Current research Dr. McCarty is working on includes a focus on CF related diabetes. This disease starts in the pancreas but impacts the lung. The loss of this same protein in the pancreas leads to diabetes in most CF patients. Dr. McCarty says when you have CF related diabetes on top of CF, your lungs’ function declines at an even faster rate. Understanding the mechanism connecting diabetes to worsened lung function is a major goal of his lab’s work.
Dr. McCarty is also working with Mike Koval, PhD, to understand how insulin regulates the function of airway epithelial cells to regulate glucose in the airway. The team showed that not only do CF cells in the lungs allow more glucose to leak into the airway, those CF cells also cannot pull glucose back out.
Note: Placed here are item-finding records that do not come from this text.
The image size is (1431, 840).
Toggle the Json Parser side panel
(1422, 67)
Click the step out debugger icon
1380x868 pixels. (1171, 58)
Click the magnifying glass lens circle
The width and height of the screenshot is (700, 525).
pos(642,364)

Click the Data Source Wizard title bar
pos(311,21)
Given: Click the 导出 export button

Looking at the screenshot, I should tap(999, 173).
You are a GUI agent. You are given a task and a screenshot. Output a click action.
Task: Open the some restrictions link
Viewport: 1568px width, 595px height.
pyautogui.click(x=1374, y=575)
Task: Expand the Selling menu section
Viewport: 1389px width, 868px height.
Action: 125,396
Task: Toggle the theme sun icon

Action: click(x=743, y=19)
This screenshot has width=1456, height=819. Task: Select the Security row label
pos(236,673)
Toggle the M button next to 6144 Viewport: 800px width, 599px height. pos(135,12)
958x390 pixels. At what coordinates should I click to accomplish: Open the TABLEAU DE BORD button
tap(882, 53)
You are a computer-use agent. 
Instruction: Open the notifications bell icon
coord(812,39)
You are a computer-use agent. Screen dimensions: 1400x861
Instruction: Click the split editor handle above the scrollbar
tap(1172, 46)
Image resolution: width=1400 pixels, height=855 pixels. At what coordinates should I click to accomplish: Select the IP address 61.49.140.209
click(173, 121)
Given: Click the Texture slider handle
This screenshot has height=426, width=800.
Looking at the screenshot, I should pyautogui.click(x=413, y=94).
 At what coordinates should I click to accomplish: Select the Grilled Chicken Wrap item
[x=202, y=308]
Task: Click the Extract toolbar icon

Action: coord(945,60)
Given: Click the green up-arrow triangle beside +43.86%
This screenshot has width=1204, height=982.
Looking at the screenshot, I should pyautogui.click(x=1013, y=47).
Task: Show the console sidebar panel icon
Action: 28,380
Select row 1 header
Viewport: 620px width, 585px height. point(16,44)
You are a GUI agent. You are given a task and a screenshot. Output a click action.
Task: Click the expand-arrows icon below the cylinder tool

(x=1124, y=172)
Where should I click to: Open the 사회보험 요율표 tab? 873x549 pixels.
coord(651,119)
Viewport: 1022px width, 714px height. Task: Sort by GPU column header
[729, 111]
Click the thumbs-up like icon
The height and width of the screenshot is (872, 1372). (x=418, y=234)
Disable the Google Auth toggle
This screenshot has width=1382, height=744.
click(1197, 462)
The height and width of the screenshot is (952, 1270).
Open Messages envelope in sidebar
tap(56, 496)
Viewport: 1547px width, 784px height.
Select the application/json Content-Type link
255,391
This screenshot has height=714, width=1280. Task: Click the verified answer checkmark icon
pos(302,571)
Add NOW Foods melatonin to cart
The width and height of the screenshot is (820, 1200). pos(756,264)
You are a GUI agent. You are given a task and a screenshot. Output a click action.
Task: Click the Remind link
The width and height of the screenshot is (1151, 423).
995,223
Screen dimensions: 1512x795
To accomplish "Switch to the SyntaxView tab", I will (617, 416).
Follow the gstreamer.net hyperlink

They found that normal lung cells and CF lung cells respond differently to insulin, but they are still trying to figure out why.
“We want to come up with therapies that are impactful, but we need to know where the system breaks,” says Dr. McCarty. “We need to know where the defect is in order to know how to design therapies. In the CF community, we’ve made enormous progress over the last three decades and improved the lives of our patients. Basic science studies have helped show us what’s defective. Now the CF community has learned that we can put these pieces of the puzzle together to come up with new therapies.”
Dr. McCarty is extremely grateful for the collaborative nature of Emory and Children’s that enables the CF research team to do work that is impactful for his patients.